5.1 ChIP-SEQ Flashcards
What are some applications of sequencing?
- WGS variant calling
- WGS metagenome
- RNAseq Transcriptomes
- Chipseq protein DNA interactions
What are histone modifications?
a type of epigenetic modification that acts to reinforce open or closed chromatin conformations
What do enhancers do?
regulate gene activity; are defined and controlled by epigenetic state
distal and proximal
What are ways genomes can be sheared?
- sonication
- enzymes
- transposons
What is ChIPseq?
a sequencing based approach used to measure histone modification patterns in the genomes
What are each of these marks characteristic of:
- H3K4me3
- H3K4me1
- H3K27ac
- H3K36me3
- H3K9me3
- H3K27me3
- active promotors
- enhancers
- active enhancers
- elongation transcription
- repressive/heterochr
6 . repressive
What are the 4 main steps in the ChIp-seq analysis workflow
- 2 libraries of generated: (1) library made using ChIPseq & abs against histones ( 2 ) control library called the input ; fastq
- Align and pair sequence reads;
tool: BWA mem
file: .SAM - Convert to binary format, sort
tool: SAMMAMMA or SAMtools
file: .sorted.bam - Generate density tracks and call peaks
tool: MACS2
file: .bedgraph, .bed
What are BigWigs?
binary, indexed version of BEDgraph files that are loaded directly into the browser for visualization
AKA compressed binary version of BED and BEDgraph files
What file format is used to visualize Chip data?
Bed and BedGraph files
What are the 3 required fields in a BED file?

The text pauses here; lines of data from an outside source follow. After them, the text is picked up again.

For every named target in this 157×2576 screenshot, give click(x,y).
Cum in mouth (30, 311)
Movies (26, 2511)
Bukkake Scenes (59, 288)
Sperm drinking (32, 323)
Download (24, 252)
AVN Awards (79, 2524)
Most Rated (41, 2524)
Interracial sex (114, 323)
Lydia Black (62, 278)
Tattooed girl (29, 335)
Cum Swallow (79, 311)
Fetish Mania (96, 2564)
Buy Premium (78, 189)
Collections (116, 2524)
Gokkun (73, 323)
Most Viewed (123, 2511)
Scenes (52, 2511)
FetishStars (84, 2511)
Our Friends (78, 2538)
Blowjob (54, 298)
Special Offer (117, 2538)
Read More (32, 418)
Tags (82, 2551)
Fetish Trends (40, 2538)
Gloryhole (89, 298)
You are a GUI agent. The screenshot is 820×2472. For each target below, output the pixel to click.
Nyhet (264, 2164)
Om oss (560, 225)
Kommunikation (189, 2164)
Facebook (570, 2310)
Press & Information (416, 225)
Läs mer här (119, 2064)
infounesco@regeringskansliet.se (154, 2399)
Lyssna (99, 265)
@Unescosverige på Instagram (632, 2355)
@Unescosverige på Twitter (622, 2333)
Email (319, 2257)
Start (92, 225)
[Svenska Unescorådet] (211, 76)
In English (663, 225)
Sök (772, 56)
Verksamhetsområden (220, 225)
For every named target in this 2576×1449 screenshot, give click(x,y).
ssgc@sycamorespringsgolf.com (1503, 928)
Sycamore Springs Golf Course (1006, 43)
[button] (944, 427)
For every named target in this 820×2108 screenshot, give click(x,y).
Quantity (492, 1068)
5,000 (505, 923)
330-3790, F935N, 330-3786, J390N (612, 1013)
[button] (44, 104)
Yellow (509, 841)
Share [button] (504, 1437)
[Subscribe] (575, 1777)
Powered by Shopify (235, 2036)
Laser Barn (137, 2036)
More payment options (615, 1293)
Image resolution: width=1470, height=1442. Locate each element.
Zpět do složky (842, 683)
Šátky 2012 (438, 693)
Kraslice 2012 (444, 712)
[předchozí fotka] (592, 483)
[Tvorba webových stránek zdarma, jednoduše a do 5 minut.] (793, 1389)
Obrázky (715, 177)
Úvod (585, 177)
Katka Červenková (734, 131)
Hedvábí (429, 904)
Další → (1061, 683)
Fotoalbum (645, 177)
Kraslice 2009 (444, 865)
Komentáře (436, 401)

- chrom: name of chromosome
- chronStart: start position of the features in the chromosome or scaffold, 0 -indexed
- chromEnd: ending position of the features in the chromo or scaff
How are the coordinates in BED file reported?
Half open; closed start and open end [A, B)
What is a BEDgraph file?
A 4 column BED file with a track header; It contains a track definition line to set browser parameters
The columns include the same 3 as BED file + a 4th dataValue column
Encode quantitative data like signal amplitude
What are Key considerations in ChIP-seq
- antibody specificity and sensitivity
- Which marks to profile
- required sequencing depth
What is a wiggle format?
Way of encoding single nucleotide information; single based resolution bed format
Why might the required sequencing depth differ in ChIpseq?
- feature prominence; is something is prominent, need more sequencing reads to cover those events (AKA mark occupany)
- 50M read pairs for punctate marks
- 100M read pairs for broad marks
What is the input/control used in ChIpseq?
Input library consists of the sheared DNA prior to IP; the control is used for background correction
What is iCHIP and what are the advantages of it?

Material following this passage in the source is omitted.